AN AMERICAN FAMILY, A RUINED MAISON, AND THE VILLAGE THAT RESTORED THEM ALL

Warm, funny and full of heart.

A journalist and fiction writer’s account of how a crumbling house he bought on a French island became his family’s unexpected refuge and salvation.

Wallace (One Great Game: Two Teams, Two Dreams, in the First Ever National Championship High School Football Game, 2003, etc.) and his wife, Mindy, were two wayward surfer-writers with big dreams when they first saw Belle Ile. Their other island home, Manhattan, “was doing its best to shake [them] off, the way a dog does fleas.” A French professor friend named Gwened told them about a cottage that was for sale in the Belle Ile town of Kebordardoue. Broke but craving stability, the couple bought the house almost sight unseen. Only after they saw the cottage two years later did they realize how they had been lured into becoming property owners by the charmingly manipulative Gwened to help spare Kebordardoue from becoming a seaside tourist attraction.

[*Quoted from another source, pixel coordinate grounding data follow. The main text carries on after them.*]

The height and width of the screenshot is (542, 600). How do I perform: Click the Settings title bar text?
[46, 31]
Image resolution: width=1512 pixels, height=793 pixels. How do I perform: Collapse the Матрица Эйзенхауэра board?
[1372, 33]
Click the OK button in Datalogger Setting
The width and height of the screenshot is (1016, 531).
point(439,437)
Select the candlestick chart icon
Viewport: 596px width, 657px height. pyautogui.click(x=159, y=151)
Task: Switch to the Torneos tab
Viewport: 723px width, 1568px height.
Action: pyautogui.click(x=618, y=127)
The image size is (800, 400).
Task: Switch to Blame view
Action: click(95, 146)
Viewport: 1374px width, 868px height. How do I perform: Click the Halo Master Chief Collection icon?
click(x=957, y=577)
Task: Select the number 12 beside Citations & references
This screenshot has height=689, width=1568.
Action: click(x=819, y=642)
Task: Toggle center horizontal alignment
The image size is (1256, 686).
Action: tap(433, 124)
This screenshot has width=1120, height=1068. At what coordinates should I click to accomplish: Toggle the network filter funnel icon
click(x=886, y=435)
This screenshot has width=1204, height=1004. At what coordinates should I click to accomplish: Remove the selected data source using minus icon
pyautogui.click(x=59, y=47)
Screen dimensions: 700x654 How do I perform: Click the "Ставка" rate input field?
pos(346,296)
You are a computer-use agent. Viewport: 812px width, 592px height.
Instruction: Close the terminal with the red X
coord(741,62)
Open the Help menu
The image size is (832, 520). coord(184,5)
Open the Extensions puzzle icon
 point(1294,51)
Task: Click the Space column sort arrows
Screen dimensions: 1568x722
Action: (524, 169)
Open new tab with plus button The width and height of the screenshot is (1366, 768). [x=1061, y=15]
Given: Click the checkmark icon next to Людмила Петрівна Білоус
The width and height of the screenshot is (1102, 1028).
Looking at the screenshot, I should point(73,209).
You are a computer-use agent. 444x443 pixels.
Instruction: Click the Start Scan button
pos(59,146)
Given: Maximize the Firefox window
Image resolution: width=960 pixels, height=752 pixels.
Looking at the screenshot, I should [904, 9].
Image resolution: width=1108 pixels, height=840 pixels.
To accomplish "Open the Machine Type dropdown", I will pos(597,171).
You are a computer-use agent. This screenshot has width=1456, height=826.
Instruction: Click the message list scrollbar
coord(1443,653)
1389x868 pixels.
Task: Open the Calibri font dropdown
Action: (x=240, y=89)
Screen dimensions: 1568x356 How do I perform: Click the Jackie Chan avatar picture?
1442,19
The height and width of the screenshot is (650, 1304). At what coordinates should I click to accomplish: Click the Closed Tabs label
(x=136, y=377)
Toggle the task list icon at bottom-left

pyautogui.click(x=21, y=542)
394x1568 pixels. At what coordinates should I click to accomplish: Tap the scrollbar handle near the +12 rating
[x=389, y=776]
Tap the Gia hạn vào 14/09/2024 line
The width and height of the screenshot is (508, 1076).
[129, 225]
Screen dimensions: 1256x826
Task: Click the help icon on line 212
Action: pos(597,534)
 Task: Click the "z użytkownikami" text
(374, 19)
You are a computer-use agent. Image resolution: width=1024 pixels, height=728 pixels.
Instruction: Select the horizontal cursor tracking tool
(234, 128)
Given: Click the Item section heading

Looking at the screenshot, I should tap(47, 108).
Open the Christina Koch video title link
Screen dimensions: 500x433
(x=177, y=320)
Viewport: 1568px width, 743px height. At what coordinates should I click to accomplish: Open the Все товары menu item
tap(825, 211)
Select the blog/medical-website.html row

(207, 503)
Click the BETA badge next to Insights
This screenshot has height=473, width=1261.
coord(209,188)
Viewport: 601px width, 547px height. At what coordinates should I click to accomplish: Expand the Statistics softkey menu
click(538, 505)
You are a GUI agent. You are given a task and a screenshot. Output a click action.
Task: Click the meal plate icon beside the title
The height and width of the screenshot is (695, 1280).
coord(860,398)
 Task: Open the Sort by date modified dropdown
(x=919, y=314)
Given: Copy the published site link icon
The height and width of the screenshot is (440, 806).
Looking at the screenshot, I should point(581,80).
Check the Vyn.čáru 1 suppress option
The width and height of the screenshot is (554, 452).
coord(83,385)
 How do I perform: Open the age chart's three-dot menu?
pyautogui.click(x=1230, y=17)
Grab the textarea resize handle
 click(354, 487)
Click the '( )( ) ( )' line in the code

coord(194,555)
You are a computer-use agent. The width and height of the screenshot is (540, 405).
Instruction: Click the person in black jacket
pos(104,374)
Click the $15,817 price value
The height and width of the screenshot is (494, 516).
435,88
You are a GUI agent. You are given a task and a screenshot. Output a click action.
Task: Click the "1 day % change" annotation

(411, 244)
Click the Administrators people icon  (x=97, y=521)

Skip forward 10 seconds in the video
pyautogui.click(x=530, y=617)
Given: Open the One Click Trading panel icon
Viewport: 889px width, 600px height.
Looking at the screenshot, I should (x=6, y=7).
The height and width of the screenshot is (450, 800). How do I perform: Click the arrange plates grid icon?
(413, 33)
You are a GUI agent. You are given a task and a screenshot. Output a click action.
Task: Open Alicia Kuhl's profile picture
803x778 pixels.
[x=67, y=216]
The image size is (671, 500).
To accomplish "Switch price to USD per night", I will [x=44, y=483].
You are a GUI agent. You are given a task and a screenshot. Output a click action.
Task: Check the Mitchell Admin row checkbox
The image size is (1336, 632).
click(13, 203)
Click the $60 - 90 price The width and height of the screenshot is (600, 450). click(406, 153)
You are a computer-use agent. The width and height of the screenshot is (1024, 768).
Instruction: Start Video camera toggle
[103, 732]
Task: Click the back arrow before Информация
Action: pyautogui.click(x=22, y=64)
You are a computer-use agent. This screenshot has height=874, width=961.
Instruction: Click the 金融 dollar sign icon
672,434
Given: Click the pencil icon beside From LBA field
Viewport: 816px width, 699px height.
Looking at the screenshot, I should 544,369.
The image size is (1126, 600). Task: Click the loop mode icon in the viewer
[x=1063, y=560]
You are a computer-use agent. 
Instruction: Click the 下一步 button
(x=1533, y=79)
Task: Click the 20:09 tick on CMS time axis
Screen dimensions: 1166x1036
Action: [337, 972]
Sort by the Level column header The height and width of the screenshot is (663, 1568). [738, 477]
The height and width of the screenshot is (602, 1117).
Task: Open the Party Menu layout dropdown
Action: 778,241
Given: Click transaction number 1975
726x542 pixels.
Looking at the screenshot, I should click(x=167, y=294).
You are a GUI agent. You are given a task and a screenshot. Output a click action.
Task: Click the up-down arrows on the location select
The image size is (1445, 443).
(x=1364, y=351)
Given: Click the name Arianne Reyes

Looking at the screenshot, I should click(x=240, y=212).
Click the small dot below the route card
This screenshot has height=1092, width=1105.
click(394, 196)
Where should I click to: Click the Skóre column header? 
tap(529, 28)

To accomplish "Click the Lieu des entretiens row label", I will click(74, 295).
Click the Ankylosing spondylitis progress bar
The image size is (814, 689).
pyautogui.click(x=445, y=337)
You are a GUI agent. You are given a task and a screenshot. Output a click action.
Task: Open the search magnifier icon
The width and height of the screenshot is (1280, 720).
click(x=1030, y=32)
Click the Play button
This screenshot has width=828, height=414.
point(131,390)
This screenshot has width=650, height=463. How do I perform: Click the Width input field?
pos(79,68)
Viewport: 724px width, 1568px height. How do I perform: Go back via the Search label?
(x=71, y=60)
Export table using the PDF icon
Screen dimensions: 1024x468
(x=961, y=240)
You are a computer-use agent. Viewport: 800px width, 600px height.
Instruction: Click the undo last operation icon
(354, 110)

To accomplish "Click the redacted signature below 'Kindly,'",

The cottage was unlivable and needed costly repairs they could not afford, and it was also located in a village that did not easily accept new residents, especially foreign ones with the idea of becoming absentee landowners. Monetary and logistical challenges threatened to derail the Wallaces’ restoration plans, but with pluck, humor and help from the indomitable Gwened, they made the ruined cottage livable again. They also learned to navigate the tricky social waters that separated them from their colorful, often eccentric neighbors. Over time, Wallace and his wife went from being the laughingstocks of Kebordadoue to beloved community members who helped popularize surfing on Belle Ile. Family, career and financial crises inevitably intervened along the way. But the “maison saine, ”or healthy house, that Gwened helped them rebuild to preserve a small island town became their own “sane” space of tranquility in the midst of life storms.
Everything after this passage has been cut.